UIY mengungkapkan bahwa pemerintah memproyeksikan bisa mendapatkan Rp 60 triliun dari 13,1 juta pekerja sepanjang tahun 2024 saja. Tetapi disaat yang sama, mereka menghamburkan uang untuk proyek-proyek yang tidak jelas peruntukannya bagi siapa sebenarnya.
"Kereta cepat itu Rp 114 atau Rp120 trilliun gitu. Setelah itu jadi apa coba? Siapa sih yang akan selalu hilir mudik Jakarta Bandung? Itu Bandung bukan Bandung kota, tapi Bandung coret," paparnya.
Alhasil, lanjutnya, penumpang tidak seperti yang diharapkan dan beban operasional sangat tinggi hingga akhirnya meminta subsidi bunga segala macam untuk pengembalian pinjaman. Alih-alih memberikan nilai tambah, tetapi yang ada justru menjadi beban.

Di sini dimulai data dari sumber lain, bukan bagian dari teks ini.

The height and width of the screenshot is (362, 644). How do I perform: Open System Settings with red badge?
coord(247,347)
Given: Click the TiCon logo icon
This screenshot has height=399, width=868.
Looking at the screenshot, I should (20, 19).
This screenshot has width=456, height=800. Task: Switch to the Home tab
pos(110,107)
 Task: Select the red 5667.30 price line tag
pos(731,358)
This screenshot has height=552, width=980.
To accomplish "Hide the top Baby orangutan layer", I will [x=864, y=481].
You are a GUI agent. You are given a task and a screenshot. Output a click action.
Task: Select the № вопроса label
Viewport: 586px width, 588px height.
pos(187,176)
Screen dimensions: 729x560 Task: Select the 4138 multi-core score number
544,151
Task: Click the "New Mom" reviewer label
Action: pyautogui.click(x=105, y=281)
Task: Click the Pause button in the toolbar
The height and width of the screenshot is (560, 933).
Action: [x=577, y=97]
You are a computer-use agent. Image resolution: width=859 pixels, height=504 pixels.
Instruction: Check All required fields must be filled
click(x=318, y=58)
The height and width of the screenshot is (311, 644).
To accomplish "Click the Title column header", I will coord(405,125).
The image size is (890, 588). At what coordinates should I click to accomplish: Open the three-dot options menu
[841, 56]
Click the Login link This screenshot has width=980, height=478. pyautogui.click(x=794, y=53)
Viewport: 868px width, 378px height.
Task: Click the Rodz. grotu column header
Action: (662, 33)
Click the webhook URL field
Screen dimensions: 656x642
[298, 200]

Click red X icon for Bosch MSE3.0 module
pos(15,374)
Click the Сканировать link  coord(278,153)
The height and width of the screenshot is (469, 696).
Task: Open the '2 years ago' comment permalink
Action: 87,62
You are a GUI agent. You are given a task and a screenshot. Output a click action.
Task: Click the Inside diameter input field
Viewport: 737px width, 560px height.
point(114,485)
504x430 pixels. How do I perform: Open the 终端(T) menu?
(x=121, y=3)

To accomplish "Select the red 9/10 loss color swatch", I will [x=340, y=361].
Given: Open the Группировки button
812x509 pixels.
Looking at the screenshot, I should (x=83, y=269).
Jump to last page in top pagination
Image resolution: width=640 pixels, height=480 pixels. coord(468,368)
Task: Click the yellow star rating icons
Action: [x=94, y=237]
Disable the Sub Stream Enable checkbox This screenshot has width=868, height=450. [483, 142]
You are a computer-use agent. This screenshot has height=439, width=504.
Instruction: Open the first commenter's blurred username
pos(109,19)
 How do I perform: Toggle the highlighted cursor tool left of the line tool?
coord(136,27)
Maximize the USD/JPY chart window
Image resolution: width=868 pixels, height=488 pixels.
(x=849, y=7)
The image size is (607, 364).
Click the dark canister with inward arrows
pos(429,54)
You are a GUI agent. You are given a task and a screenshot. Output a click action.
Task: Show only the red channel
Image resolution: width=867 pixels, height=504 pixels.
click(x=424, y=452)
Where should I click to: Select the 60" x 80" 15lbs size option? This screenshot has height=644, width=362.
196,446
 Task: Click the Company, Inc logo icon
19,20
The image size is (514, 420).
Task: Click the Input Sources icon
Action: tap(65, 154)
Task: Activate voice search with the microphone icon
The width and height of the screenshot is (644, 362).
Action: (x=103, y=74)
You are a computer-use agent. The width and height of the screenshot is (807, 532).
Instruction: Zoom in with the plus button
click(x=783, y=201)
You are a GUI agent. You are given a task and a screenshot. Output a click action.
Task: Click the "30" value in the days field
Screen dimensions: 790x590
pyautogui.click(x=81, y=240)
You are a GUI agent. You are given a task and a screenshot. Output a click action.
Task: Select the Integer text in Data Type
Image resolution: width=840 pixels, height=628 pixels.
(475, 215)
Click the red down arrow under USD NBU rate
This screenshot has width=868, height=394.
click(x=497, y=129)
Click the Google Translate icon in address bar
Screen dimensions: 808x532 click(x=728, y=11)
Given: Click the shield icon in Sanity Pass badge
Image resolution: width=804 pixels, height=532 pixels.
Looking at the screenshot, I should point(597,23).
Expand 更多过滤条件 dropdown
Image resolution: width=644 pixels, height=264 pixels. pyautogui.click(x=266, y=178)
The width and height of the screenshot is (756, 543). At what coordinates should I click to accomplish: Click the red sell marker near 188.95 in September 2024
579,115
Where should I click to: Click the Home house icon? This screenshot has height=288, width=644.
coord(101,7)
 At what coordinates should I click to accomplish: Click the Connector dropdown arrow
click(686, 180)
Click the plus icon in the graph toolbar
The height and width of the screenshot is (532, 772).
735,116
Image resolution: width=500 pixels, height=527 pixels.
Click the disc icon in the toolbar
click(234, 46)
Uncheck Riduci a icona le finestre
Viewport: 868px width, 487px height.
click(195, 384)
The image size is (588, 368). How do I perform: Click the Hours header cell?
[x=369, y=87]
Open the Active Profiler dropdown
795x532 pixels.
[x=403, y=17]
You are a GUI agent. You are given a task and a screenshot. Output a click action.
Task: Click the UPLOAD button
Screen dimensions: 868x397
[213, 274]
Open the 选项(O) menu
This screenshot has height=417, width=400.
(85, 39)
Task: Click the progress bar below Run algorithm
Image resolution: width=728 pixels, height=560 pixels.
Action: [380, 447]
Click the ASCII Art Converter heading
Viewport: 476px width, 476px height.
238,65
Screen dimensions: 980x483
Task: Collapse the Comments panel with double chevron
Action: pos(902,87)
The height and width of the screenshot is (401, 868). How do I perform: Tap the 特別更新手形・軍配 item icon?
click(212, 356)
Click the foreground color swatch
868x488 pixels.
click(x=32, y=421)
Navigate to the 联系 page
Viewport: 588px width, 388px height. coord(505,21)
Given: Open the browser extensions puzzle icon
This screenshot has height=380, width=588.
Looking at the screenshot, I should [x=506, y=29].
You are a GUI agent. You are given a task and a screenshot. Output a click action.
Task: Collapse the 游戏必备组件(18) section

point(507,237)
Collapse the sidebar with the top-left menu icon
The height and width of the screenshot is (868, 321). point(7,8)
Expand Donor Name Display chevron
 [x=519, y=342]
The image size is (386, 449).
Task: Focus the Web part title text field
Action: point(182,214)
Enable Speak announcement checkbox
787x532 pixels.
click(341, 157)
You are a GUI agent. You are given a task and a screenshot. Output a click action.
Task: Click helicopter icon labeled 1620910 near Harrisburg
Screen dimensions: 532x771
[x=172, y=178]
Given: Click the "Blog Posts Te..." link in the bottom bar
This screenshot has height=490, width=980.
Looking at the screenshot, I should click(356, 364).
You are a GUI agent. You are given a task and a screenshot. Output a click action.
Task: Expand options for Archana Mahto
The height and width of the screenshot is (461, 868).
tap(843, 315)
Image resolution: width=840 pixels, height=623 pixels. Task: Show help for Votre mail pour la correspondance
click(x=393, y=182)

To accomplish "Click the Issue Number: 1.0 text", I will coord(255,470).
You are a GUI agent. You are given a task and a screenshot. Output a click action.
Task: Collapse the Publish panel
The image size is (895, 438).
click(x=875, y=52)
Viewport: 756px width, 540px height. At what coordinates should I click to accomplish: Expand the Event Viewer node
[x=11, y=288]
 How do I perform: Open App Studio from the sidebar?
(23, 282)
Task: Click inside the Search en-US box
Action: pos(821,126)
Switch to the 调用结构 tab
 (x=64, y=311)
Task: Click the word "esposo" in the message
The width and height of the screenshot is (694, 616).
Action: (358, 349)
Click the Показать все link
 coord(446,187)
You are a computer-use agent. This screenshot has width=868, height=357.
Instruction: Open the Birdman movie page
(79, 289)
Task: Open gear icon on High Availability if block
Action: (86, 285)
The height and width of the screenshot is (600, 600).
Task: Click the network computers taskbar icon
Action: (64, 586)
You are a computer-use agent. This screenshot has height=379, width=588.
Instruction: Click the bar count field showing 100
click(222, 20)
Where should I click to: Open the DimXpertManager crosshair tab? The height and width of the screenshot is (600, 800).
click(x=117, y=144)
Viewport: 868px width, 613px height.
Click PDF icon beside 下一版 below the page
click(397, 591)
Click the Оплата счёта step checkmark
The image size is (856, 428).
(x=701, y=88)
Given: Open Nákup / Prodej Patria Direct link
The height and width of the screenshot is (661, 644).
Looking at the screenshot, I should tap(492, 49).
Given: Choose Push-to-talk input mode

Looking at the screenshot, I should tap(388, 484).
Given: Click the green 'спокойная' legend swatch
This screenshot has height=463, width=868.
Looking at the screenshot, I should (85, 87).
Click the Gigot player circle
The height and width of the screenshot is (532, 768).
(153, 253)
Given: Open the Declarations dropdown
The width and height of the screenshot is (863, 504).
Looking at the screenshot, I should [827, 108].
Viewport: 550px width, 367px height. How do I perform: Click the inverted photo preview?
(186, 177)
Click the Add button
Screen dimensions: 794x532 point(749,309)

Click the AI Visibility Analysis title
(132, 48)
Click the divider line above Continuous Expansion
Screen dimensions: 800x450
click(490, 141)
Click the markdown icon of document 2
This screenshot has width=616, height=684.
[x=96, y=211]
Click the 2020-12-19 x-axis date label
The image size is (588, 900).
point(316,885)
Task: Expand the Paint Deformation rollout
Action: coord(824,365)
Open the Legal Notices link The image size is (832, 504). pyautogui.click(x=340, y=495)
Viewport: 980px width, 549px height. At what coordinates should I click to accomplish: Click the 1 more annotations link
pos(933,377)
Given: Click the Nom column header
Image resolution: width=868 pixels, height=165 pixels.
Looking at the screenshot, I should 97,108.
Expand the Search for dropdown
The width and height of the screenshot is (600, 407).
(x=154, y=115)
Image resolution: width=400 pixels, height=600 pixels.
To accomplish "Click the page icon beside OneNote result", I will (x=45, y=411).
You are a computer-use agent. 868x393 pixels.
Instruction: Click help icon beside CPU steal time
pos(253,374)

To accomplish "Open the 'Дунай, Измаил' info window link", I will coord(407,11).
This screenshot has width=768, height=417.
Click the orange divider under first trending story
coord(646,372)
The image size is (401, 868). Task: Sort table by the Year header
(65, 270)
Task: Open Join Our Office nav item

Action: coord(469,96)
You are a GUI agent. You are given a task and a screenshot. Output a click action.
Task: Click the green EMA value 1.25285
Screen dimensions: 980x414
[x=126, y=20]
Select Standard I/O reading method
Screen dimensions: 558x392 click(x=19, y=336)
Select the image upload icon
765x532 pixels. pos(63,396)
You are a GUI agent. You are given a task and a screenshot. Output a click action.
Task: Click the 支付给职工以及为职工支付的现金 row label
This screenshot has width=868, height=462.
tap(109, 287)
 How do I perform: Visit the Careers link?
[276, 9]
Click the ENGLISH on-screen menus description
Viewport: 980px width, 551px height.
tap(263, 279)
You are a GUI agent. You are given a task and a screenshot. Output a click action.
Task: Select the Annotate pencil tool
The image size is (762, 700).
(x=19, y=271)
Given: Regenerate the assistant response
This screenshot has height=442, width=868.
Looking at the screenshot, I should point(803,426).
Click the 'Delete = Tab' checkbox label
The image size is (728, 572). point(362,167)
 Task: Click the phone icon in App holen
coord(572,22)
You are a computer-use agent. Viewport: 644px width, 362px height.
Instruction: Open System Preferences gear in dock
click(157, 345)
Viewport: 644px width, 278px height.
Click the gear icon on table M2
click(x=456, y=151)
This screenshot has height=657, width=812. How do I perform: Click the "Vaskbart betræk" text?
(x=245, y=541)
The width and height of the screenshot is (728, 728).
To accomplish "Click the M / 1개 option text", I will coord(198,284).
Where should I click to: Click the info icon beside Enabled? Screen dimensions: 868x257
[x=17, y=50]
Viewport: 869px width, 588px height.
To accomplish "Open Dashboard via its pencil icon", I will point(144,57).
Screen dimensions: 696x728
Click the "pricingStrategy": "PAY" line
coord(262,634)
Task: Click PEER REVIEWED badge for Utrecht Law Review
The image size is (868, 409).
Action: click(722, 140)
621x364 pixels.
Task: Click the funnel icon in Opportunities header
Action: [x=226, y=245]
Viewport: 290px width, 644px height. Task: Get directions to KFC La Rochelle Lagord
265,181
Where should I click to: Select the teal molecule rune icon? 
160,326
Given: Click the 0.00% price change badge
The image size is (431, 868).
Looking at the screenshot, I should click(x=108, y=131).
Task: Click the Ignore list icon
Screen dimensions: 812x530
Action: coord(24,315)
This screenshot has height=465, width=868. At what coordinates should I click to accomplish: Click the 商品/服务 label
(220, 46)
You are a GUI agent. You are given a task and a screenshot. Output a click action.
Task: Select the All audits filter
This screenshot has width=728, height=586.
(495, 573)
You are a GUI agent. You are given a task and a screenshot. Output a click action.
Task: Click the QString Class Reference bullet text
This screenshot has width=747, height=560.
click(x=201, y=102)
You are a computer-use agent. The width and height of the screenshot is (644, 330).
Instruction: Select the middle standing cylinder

"Begitu juga dengan Ibu Kota Nusantara (IKN). Jadi, apa betul kita ini sudah begitu rupa mendesak untuk pindah ibukota di saat masyarakat masih sangat memerlukan kebutuhan-kebutuhan dasar seperti sandang, pangan, dan papan," lanjutnya.
Ia mengingatkan kasus sebelumnya yaitu ribut-ribut persoalan uang kuliah tunggal (UKT) mengalami kenaikan karena perguruan tinggi mengatakan bahwa subsidi dari pemerintah kecil sekali.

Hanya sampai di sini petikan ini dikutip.